Melbourne, Australia
Reuters
Australia’s High Court will rule on Wednesday whether to allow a final bid by Vatican former treasurer George Pell to overturn his convictions for sexually abusing two 13-year-old choirboys in the late 1990s.
Pell, the highest ranking Catholic worldwide to be convicted of child sex offences, was jailed in March for six years, and would become eligible for parole in October, 2022, aged 81.

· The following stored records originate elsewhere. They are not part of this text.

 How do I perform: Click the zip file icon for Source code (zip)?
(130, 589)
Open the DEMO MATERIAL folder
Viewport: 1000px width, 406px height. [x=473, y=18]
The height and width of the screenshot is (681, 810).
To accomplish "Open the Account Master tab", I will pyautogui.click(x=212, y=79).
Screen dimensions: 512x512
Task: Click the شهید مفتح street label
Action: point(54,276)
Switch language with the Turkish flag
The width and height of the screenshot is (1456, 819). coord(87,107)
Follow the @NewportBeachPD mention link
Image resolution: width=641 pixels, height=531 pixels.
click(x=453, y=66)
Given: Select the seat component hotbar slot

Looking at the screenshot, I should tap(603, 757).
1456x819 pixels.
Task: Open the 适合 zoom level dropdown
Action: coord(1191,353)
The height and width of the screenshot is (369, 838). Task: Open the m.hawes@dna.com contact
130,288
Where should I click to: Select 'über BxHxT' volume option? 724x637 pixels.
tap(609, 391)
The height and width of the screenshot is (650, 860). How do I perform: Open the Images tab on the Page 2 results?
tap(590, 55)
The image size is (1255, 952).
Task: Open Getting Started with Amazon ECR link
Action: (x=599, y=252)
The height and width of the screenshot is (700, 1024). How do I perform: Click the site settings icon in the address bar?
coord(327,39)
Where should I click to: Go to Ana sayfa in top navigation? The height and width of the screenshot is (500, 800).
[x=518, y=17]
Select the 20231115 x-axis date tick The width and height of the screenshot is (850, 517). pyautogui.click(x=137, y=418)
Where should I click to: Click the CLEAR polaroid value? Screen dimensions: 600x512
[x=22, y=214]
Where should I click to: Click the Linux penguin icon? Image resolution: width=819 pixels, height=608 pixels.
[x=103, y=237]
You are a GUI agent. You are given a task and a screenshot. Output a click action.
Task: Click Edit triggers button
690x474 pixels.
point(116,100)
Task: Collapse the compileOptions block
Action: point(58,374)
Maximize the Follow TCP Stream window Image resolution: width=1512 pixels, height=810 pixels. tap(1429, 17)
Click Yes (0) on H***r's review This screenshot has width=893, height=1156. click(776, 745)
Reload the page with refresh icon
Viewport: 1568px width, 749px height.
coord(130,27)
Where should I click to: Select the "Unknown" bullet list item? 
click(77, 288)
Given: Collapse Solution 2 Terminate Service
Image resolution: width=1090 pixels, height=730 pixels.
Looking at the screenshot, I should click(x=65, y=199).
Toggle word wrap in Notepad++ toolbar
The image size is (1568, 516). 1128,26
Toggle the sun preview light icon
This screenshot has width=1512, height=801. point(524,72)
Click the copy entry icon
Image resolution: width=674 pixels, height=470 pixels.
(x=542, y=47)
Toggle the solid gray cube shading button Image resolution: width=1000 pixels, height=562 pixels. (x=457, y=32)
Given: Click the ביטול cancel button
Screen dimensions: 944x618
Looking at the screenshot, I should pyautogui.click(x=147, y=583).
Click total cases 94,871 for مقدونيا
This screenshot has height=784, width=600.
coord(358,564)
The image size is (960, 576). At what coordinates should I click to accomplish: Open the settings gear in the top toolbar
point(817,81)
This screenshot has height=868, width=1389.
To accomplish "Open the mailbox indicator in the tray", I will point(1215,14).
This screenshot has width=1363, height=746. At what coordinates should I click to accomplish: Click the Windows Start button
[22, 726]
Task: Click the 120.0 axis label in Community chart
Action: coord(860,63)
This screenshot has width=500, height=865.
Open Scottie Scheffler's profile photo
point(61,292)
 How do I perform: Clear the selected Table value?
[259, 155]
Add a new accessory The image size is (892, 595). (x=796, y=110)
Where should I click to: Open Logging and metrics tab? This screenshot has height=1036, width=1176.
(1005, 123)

Then-Vatican Treasurer Cardinal George Pell is surrounded by Australian police as he leaves the Melbourne Magistrates Court in Australia, on 6th October, 2017. PICTURE: Reuters/Mark Dadswell/File
In September, Pell sought leave to appeal against a ruling by the appeal court in the southeastern state of Victoria that upheld his conviction on five charges of abusing the boys at St Patrick’s Cathedral when he was archbishop of Melbourne.
The High Court will hand down its decision at 9:30am, the court’s spokesman said. If it grants leave to appeal, the case will be heard in 2020.
Pell’s lawyers appealed against the two-to-one decision by the Court of Appeal, saying the majority were wrong in concluding that the verdicts were not unreasonable.
They were also wrong in shifting to the defence the burden of proving it would have been impossible for Pell to have committed the offences, the lawyers said.